Just two weeks ago I was trying to put together a video game in 72 hours. I had a concept that I knew I could build in that time and I ran with it, even if it wasn't the most unique or interesting thing. This turned out to be one of the best decisions I could had made working with such limited time, even though the game I built sucks. Like, really sucks. 

The game isn't fun or interesting, there's no good feedback when a shot is launched, making the base gameplay stale. The wind system doesn't shift in a way that makes it interesting, and is more of an annoyance. There are usability issues everywhere as I did not plan the UI around the background image I drew hastily in 20 minutes. (and was one of the last things I did before the deadline) So with descriptions like this, it's not surprising that I did not hit any sort of quality standard, but I am still proud of the experience.

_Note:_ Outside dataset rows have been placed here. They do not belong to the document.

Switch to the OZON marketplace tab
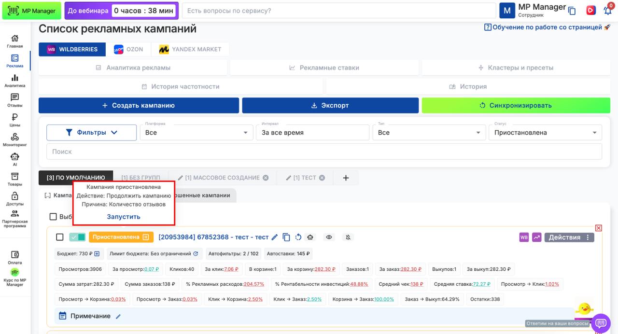This screenshot has width=618, height=334. click(129, 49)
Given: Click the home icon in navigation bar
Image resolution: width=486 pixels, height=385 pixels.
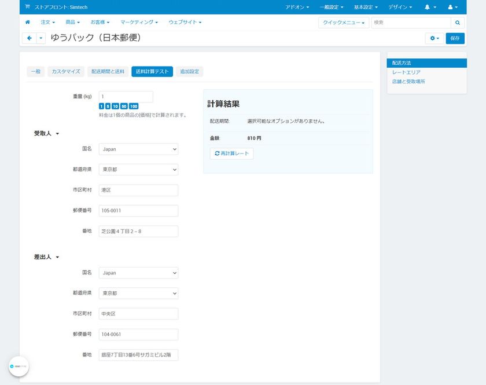Looking at the screenshot, I should point(27,22).
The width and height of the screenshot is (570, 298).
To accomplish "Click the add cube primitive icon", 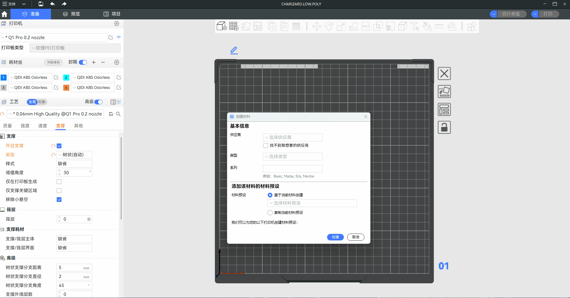I will [221, 26].
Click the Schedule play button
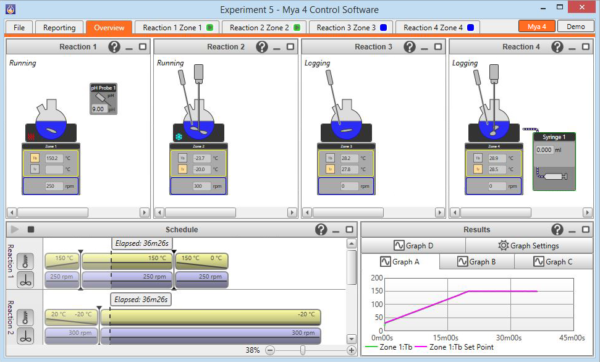 tap(15, 229)
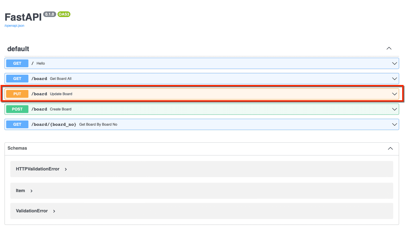Click the GET badge on the Hello endpoint
The image size is (408, 231).
coord(17,63)
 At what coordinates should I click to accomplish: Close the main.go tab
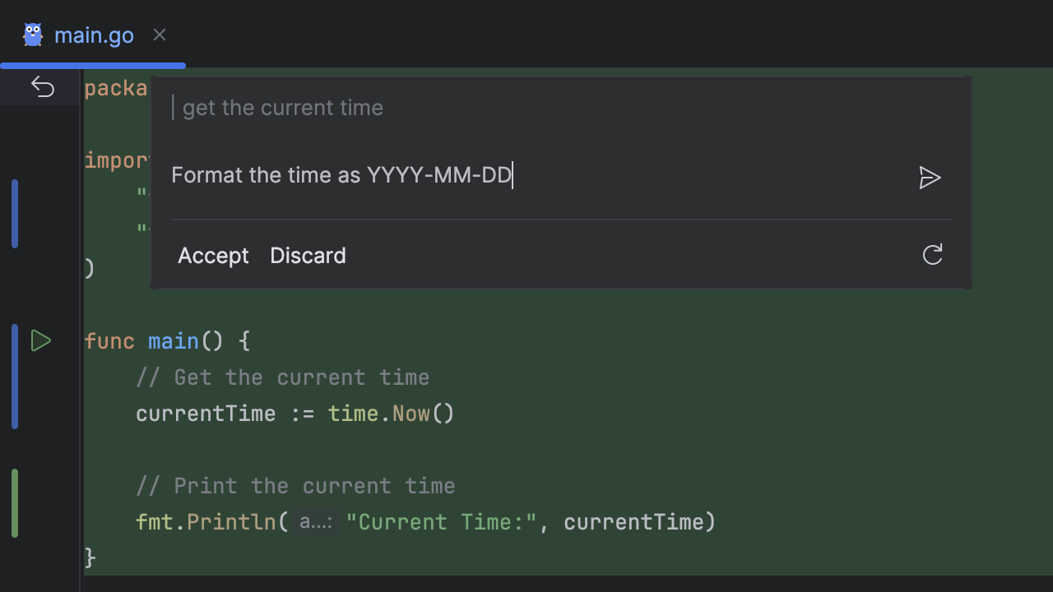(160, 35)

Quality in creative works in a hard thing to achieve. I liken it to a dragon you are trying to chase, in a dark non-euclidean void. It seems so simple: its right there. Making the assumption that you just need a little push towards it and you'll reach that goal is an easy one to make. However, you find very quickly that making it just a few inches in that direction is much much harder than one could imagine. That difficulty is where you learn as a creator, and far too often I see and hear of those with inspiration simply give up as they find they can't find the right path to success. This is a part of the process that should be celebrated, as you are actually creating, with success and failures just being the result of it all. You know the whole saying of "It's not about the place, it's about the journey"? It's overused and cheesy as could be, but its so very applicable in being creative.

So, back to making things that suck: what does having a project that, in your eyes, fails actually mean? It means you've learned. Back to my weird depressing analogy: you've navigated part of this maze before. You now know that doing one thing will be good for a project of that type, and you know many things that are bad; you can cross off those paths the next time you tackle the same subject. This is important. You aren't going to make just one game, one prototype, one texture, one model. You are going to make many, and how you slowly make your way towards quality. This is just a step for me, part of that journey.

Update October 9th 2016: due to the sensitive nature of part 2, no matter which way I've written and re-written it, it does not come off in the constructive way it should. As such I not be publishing part 2.